Russian scientists have discovered how magnons affect superconductivity.

The study has been published in the journal Physical Review B. Research related to the interplay between magnetism and superconductivity has a long and dynamic history, beginning with the initial discoveries of superconductors and ferromagnets. A significant milestone in this field was the discovery of so-called spin-split superconductivity — a quantum phenomenon resulting from the influence of ferromagnetic material or an external magnetic field on a superconductor. The presence of such a splitting in the density of states of the superconductor plays a crucial role, for instance, in the aforementioned giant spin-dependent Seebeck effect.

In recent years, scientists have focused on studying spintronics, where magnetism and superconductivity are combined to create new functional materials and devices with enhanced performance. Research in this area has reached a new level thanks to advancements in atomic and molecular physics, nanotechnology, and computational modeling.

However, for a long time, the impact of magnons on the superconducting density of states and the effect of quasiparticle hybridization remained insufficiently explored. The challenge of studying electron-magnon interactions in F/S heterostructures and their influence on spin-split density of states required in-depth analysis and new approaches.

To describe the interaction of electrons with magnons, researchers employed Green's function formalism and numerical methods. It turned out that spin-flip processes supported by magnons could reduce spin splitting and cause significant broadening of the quasiparticle spectrum branches.

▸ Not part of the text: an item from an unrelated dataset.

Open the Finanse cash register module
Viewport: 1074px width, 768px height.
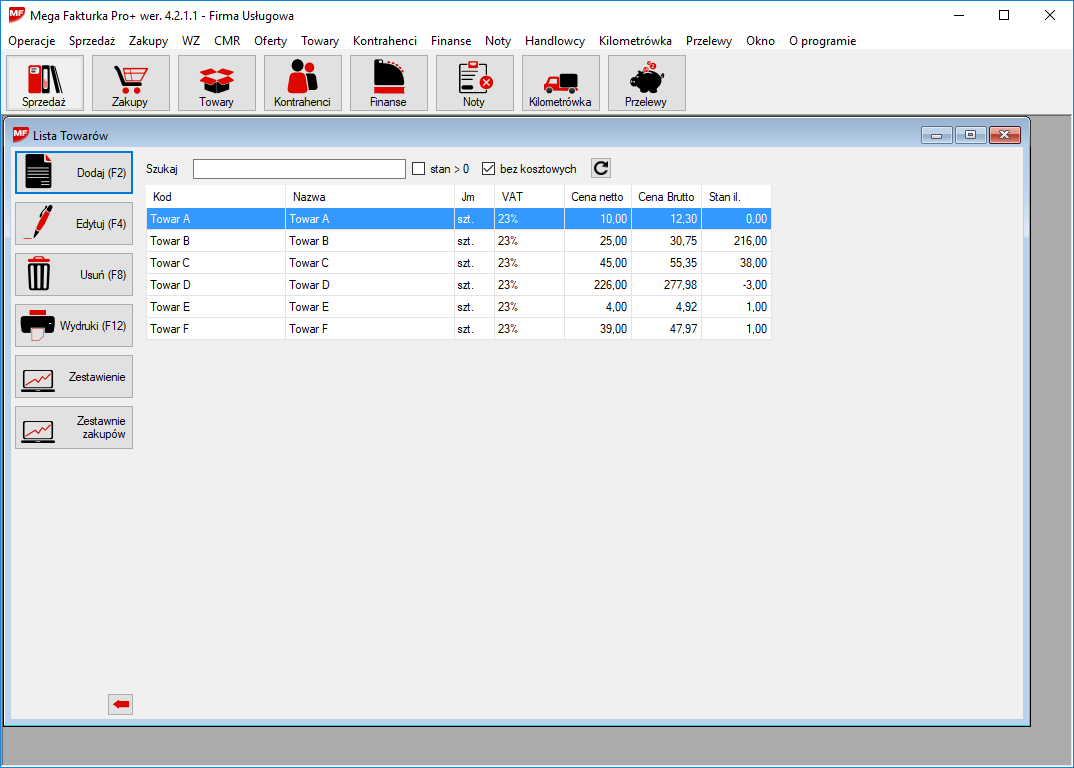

Under the influence of magnons, the density of states underwent substantial changes. External coherent peaks became broader, while internal peaks remained unchanged. This broadening, driven by magnon processes, is distinct from known mechanisms that affect all peaks, such as spin-orbit coupling or inelastic scattering on impurities. Additionally, numerical calculations were performed at different temperature values, allowing the tracking of the enhancement of the effect with an increase in the number of thermally excited magnons.

“The motivation for this work was an attempt to explain unusual experimental results. In the experiment by E. Strambini and colleagues, atypical behavior of the spin-split density of states in F/S structures was observed. It was previously assumed that the external peaks of this density of states should be higher than the internal ones. However, the results of E. Strambini and colleagues showed the opposite situation. We found that the electron-magnon interaction is what leads to this effect,” said Alexander Bobkov, a senior researcher at the Center for Advanced Methods in Mesophysics and Nanotechnology at MIPT. “The results of our work may aid in the development of ultra-sensitive detectors and efficient thermoelectric devices.”

The research conducted by Russian physicists, including a detailed analysis of the local density of states considering electron-magnon interactions, provides a deeper understanding of interactions in bilayer thin-film systems of ferromagnet-superconductor and contributes to the advancement of spintronic device development. The findings not only expanded the current understanding of what spin-split superconductivity might look like but may also serve as a foundation for new theoretical and experimental investigations in this field of science. The work was supported by the Russian Science Foundation.